● Work task:
Your copy of the entries must be exact, and it must not include the pictures.

● Provided entries:
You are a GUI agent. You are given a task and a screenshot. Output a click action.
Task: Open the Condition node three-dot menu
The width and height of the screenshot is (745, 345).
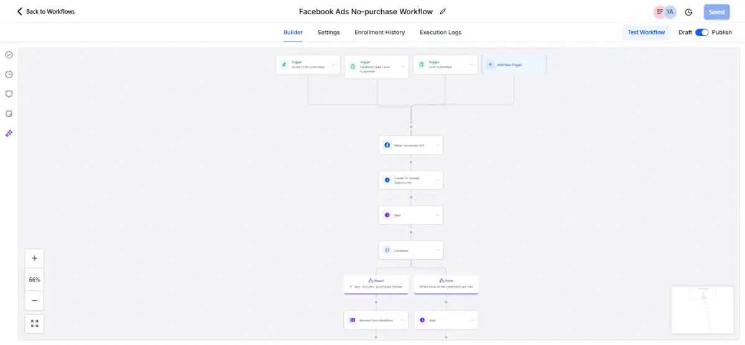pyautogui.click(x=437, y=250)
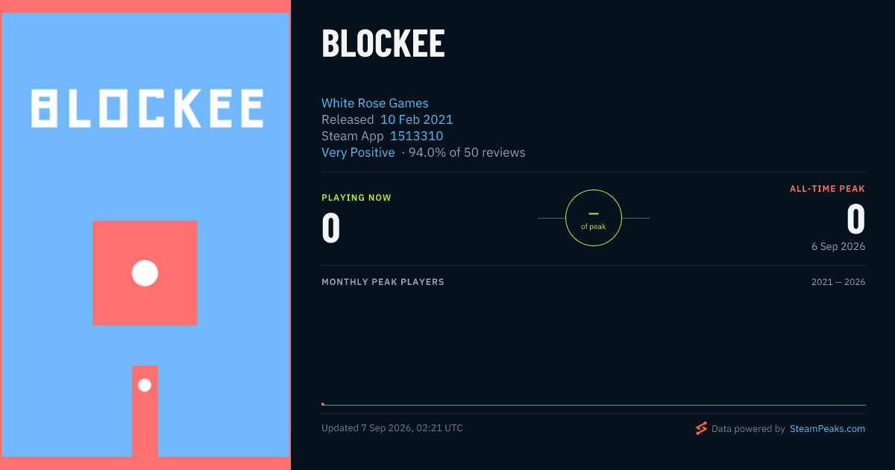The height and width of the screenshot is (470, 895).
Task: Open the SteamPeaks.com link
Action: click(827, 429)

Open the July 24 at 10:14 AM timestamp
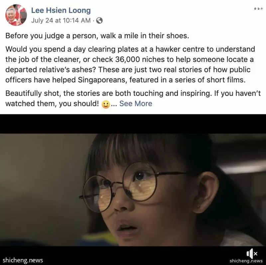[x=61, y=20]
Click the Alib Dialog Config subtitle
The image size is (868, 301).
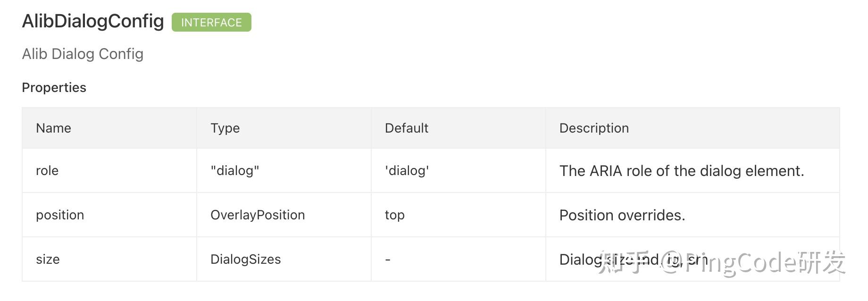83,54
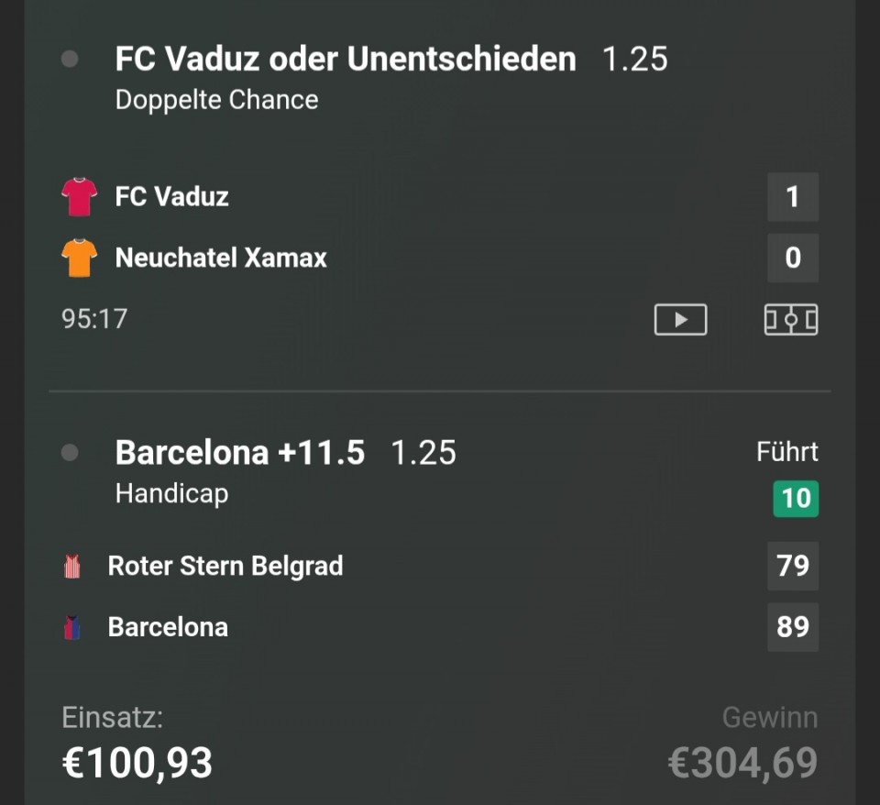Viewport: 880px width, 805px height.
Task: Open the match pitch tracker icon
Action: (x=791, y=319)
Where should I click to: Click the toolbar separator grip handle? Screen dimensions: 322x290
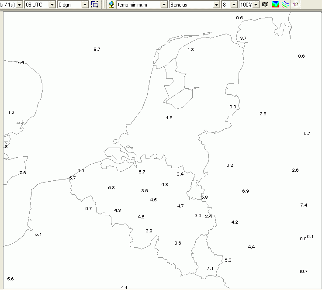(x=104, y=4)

● Exercise output:
You are a GUI agent. You are given a task and a screenshot. Output a click action.
Task: Open the Condition node three-dot menu
The width and height of the screenshot is (745, 345).
pyautogui.click(x=437, y=250)
The height and width of the screenshot is (470, 895).
Task: Open the SteamPeaks.com link
Action: click(827, 429)

Open the July 24 at 10:14 AM timestamp
[x=61, y=20]
Click the Alib Dialog Config subtitle
The image size is (868, 301).
83,54
Viewport: 880px width, 805px height.
Task: Open the match pitch tracker icon
Action: (x=791, y=319)
Where should I click to: Click the toolbar separator grip handle? Screen dimensions: 322x290
(x=104, y=4)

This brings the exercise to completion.